**GIVEN EXERCISE A**
Return each line of the entries below that contains the string "three".

**EXCERPT PROVIDED**
Variable construction

As the balance-sheet data is provided in nominal terms the conversion of these values into a measure of the underlying quantities is the principal data-processing involved in the estimation of production functions. This was done by deflating these nominal values using appropriate price deflators. We discuss the procedure in detail.

Output: CMIE provides information on the value of output of firms in an industry group. This was deflated by the industry specific wholesale price index. The source of the price index used is "Index Numbers of Wholesale Prices in India, base 1981-82=100", Ministry of Industry, Government of India.

Capital: A daunting task awaits the empirical researcher setting out to measure the capital stock. While we are aware of the controversies and debates with regard to this issue we believe that the empirical procedure applied in the present study lives up to the task of capturing this input to the extent of providing a reasonable estimate of the variable. While most of the current studies use the book value of fixed assets deflated by a investment goods deflator, mostly the wholesale price index for Machinery and Machine Tools, this is plain wrong, for it for it makes no allowance for vintage. The methodology we have used is based on that in Srivastava (1996). It is explained below.

**GIVEN EXERCISE B**
In the passage on variable construction, which index was used to deflate the value of output?

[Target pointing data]
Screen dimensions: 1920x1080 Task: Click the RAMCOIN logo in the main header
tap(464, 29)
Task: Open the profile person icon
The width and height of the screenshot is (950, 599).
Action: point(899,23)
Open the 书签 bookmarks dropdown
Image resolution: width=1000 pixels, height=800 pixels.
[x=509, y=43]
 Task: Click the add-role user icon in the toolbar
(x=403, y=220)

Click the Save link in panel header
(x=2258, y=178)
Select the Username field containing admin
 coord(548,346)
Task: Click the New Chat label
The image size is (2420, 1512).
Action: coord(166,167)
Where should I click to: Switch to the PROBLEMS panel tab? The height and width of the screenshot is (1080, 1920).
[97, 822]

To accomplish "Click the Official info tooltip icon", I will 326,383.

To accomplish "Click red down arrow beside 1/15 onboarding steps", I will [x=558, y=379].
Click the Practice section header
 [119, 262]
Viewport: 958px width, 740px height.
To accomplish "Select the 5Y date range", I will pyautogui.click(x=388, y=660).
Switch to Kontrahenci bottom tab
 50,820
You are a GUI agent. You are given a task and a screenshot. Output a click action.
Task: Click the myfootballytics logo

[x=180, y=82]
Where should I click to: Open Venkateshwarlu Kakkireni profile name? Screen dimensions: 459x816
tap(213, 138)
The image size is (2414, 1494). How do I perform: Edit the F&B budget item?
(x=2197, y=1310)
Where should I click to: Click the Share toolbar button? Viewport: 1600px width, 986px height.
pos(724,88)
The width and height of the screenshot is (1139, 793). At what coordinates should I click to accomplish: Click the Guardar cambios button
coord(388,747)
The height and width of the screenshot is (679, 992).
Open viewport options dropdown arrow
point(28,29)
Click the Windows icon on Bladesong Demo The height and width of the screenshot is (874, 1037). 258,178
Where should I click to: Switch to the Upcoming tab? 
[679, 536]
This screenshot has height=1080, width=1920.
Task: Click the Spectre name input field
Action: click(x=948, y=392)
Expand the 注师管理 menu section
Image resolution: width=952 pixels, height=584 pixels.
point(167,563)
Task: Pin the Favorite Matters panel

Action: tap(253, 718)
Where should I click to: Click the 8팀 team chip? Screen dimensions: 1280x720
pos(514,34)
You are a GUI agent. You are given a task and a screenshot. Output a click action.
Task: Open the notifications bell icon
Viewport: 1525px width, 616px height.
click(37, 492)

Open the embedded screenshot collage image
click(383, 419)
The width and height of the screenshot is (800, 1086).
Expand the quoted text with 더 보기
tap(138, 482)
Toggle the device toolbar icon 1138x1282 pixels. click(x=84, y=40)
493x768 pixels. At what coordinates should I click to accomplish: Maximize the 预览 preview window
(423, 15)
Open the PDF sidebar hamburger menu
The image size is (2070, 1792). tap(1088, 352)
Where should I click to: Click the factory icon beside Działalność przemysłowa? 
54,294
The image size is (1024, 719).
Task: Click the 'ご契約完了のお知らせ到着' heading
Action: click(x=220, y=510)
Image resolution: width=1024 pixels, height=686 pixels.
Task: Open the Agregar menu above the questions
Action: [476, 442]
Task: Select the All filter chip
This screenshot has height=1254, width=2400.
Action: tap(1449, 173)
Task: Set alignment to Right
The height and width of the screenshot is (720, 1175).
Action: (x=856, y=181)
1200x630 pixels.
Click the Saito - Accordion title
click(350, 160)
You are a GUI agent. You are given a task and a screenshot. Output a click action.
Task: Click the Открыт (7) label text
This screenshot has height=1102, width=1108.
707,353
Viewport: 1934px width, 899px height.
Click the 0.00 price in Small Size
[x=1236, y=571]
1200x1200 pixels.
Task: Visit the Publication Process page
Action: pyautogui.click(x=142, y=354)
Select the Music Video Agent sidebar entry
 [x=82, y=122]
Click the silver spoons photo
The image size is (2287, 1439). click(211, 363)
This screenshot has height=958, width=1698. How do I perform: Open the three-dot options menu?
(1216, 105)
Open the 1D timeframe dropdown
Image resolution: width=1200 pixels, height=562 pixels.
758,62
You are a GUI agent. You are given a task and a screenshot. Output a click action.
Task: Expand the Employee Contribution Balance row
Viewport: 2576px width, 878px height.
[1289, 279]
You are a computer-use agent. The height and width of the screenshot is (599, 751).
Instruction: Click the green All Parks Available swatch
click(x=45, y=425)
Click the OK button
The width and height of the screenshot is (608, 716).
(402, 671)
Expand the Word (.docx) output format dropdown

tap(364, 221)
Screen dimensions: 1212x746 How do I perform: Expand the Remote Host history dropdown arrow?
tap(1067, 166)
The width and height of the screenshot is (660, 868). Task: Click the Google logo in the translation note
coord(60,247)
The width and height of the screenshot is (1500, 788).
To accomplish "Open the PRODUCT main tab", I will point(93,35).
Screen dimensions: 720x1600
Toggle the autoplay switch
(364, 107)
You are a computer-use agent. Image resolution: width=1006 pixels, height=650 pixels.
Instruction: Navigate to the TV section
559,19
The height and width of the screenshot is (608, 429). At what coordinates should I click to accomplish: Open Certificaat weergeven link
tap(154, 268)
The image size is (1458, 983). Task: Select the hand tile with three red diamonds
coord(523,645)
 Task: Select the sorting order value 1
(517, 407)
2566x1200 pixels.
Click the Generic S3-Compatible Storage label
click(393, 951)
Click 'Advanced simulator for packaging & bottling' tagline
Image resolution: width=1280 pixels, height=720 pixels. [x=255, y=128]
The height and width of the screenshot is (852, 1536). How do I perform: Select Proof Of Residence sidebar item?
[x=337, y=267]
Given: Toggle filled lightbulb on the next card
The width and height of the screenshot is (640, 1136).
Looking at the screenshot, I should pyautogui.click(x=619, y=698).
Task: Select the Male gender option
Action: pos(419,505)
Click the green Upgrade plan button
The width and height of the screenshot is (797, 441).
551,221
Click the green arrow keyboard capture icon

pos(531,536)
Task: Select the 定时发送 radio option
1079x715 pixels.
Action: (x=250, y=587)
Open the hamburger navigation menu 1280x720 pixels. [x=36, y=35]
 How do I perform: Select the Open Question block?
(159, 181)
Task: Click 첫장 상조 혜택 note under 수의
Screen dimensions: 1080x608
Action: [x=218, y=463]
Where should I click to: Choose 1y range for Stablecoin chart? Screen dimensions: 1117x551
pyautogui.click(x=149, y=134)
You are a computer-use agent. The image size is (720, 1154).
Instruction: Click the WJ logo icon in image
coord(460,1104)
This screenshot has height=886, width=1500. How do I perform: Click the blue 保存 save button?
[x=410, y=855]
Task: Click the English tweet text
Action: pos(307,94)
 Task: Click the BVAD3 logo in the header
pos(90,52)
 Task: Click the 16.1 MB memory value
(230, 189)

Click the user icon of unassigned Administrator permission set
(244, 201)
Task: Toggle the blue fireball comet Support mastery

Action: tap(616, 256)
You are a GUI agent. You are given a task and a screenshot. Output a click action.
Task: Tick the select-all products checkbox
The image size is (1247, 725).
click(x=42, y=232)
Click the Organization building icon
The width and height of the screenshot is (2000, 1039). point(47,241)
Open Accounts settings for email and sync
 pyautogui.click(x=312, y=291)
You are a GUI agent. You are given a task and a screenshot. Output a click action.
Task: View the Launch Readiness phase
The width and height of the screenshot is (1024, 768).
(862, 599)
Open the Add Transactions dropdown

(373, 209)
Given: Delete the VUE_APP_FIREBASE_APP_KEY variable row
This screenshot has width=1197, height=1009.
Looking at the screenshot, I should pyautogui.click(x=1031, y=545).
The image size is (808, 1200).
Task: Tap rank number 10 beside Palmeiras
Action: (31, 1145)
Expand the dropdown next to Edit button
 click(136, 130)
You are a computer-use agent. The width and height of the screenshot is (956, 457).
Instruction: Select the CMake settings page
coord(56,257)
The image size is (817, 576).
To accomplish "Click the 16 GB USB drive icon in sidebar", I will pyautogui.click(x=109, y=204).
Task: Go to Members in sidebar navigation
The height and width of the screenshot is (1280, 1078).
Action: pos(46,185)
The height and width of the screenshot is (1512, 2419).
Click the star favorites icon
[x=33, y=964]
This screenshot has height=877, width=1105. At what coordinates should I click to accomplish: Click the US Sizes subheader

**FINAL ANSWER A**
This screenshot has height=958, width=1698. How do I perform: Open the three-dot options menu?
The image size is (1458, 983). Task: Select the hand tile with three red diamonds

**FINAL ANSWER B**
The industry-specific wholesale price index.